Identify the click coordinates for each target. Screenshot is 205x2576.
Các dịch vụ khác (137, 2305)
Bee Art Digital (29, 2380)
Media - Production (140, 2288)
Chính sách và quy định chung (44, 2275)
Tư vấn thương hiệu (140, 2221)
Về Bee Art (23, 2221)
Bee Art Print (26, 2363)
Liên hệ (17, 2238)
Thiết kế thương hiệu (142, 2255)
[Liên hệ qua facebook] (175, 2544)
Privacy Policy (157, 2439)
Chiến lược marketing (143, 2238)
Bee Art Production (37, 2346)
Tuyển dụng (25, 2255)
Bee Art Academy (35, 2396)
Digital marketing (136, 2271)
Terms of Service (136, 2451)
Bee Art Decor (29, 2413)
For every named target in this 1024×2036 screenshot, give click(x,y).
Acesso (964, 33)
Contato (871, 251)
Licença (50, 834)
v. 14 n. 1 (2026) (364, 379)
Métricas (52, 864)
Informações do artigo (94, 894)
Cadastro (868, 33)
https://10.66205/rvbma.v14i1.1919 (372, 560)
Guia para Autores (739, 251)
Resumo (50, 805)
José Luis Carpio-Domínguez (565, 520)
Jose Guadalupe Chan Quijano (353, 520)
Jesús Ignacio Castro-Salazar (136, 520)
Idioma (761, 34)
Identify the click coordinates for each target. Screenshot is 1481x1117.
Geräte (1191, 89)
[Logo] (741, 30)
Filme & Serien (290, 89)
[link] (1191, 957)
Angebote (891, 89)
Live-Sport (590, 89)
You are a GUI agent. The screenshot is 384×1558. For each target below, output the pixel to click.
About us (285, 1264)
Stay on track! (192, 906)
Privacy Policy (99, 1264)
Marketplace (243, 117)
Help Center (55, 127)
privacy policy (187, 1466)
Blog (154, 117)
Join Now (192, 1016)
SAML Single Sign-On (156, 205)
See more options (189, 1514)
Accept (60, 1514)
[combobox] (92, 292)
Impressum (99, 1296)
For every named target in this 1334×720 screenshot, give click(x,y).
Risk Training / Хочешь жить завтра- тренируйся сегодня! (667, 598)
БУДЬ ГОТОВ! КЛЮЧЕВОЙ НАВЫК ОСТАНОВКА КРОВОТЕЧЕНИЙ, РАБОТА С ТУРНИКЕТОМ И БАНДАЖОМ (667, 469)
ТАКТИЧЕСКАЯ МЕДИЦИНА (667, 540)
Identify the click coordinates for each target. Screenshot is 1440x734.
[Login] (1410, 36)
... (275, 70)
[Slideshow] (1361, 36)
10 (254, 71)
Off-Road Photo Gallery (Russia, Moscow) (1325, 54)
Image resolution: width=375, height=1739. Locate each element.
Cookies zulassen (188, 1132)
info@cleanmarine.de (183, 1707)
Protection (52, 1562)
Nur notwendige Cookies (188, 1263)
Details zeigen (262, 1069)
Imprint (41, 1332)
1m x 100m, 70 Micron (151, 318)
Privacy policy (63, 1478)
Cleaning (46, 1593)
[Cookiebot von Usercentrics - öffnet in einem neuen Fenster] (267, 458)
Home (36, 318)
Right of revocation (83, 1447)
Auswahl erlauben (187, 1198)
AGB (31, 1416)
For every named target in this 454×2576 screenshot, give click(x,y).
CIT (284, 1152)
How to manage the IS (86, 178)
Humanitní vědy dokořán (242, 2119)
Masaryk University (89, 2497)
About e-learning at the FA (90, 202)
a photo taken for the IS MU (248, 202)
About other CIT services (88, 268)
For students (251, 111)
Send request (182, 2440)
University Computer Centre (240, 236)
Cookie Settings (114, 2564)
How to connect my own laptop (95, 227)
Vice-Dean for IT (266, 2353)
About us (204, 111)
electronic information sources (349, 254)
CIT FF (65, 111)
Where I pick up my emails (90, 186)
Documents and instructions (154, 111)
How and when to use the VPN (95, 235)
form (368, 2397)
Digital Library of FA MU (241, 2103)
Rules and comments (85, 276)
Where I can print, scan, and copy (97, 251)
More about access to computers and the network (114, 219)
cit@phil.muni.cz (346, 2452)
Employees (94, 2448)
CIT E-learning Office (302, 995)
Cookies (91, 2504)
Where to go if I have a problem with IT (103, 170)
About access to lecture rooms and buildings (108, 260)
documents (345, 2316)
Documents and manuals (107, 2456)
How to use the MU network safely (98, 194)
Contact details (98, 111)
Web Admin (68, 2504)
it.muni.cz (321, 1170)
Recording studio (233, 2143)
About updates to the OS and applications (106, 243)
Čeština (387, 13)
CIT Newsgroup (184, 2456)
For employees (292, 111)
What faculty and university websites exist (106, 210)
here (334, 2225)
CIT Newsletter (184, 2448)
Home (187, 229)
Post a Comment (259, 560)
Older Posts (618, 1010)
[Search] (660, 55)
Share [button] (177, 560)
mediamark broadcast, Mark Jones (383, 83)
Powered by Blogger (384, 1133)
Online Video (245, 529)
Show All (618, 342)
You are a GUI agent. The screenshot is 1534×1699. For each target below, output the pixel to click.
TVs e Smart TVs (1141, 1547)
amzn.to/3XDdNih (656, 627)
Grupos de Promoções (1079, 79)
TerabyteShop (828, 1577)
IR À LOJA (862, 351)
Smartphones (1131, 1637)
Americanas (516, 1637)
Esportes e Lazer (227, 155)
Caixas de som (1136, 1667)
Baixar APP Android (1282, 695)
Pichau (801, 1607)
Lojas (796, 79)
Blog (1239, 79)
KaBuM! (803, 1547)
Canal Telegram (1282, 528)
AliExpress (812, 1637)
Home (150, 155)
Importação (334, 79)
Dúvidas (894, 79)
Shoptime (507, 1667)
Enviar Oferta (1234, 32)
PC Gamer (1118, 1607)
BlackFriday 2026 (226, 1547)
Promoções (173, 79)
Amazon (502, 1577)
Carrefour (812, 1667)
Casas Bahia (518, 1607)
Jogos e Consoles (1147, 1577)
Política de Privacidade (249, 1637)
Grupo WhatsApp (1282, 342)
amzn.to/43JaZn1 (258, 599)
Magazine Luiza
● ● ● ● ● ● ●
• _과제 목표_:
"Política de Privacidade (249, 1637)"이 있는 줄부터 목록의 마지막 줄까지(양 끝 포함) 각 줄의 글을 그대로 두고 다시 쓰세요. 답에 있는 좌표 값은 모두 2.3배로 늘리고, 소수점 이하는 0.5 이상이면 올려 정수로 반올림하세요.

• _예상 답안_:
Política de Privacidade (573, 3765)
Grupo WhatsApp (2949, 787)
amzn.to/43JaZn1 (593, 1378)
Magazine Luiza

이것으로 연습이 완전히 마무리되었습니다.